Supplied information ▸
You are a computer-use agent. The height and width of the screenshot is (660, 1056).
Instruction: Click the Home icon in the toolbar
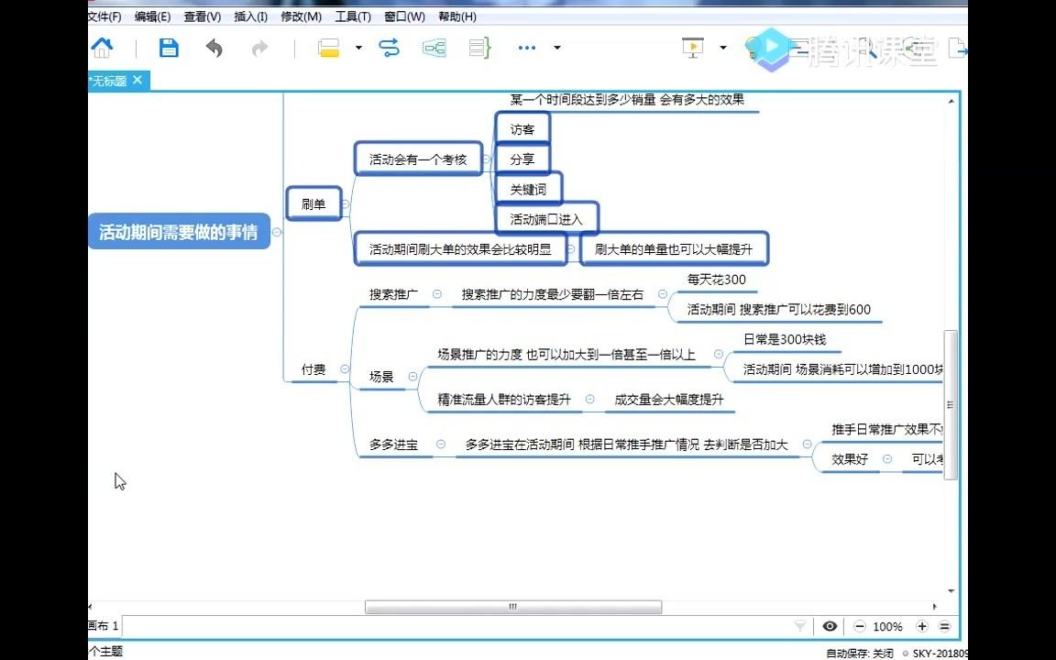point(101,48)
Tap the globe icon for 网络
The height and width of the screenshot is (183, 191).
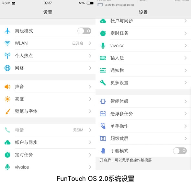click(x=7, y=68)
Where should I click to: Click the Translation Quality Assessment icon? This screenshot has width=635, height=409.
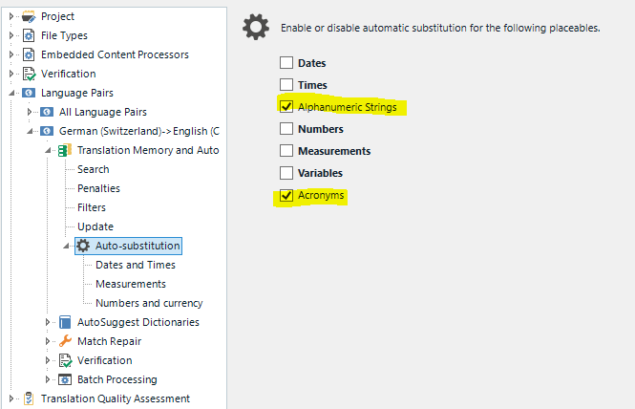tap(29, 398)
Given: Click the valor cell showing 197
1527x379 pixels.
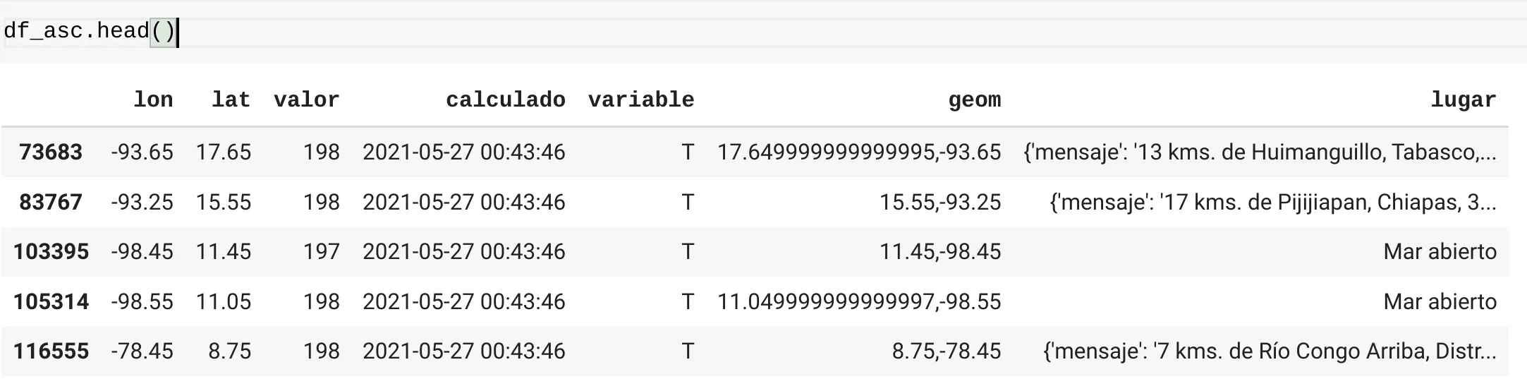Looking at the screenshot, I should click(322, 252).
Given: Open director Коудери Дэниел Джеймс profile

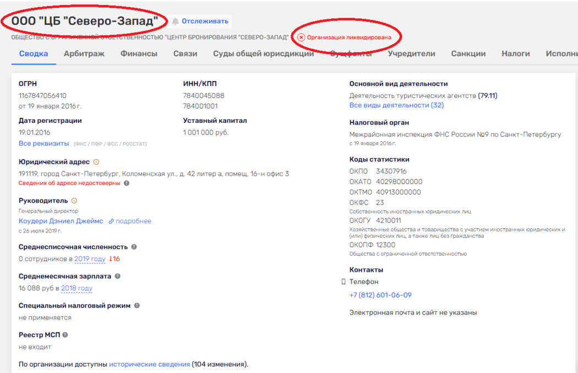Looking at the screenshot, I should click(61, 221).
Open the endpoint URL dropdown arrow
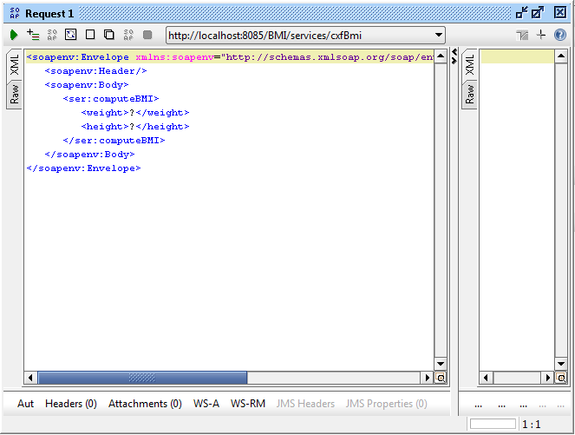The height and width of the screenshot is (435, 575). (x=438, y=36)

Given instruction ▸ Rewrite all of the material above, changing every "icon" to "button" and keeping everything else the same. Leave the pictures out.

Exercise output ▸
You are a computer-use agent. The height and width of the screenshot is (660, 1056).
Instruction: Click the Home button in the toolbar
point(101,48)
Tap the globe button for 网络
The height and width of the screenshot is (183, 191).
click(x=7, y=68)
Where should I click to: Click the Translation Quality Assessment button? This screenshot has width=635, height=409.
tap(29, 398)
Given: Click the valor cell showing 197
1527x379 pixels.
Looking at the screenshot, I should click(322, 252).
Given: Open director Коудери Дэниел Джеймс profile

Looking at the screenshot, I should click(61, 221).
Open the endpoint URL dropdown arrow
The height and width of the screenshot is (435, 575). (x=438, y=36)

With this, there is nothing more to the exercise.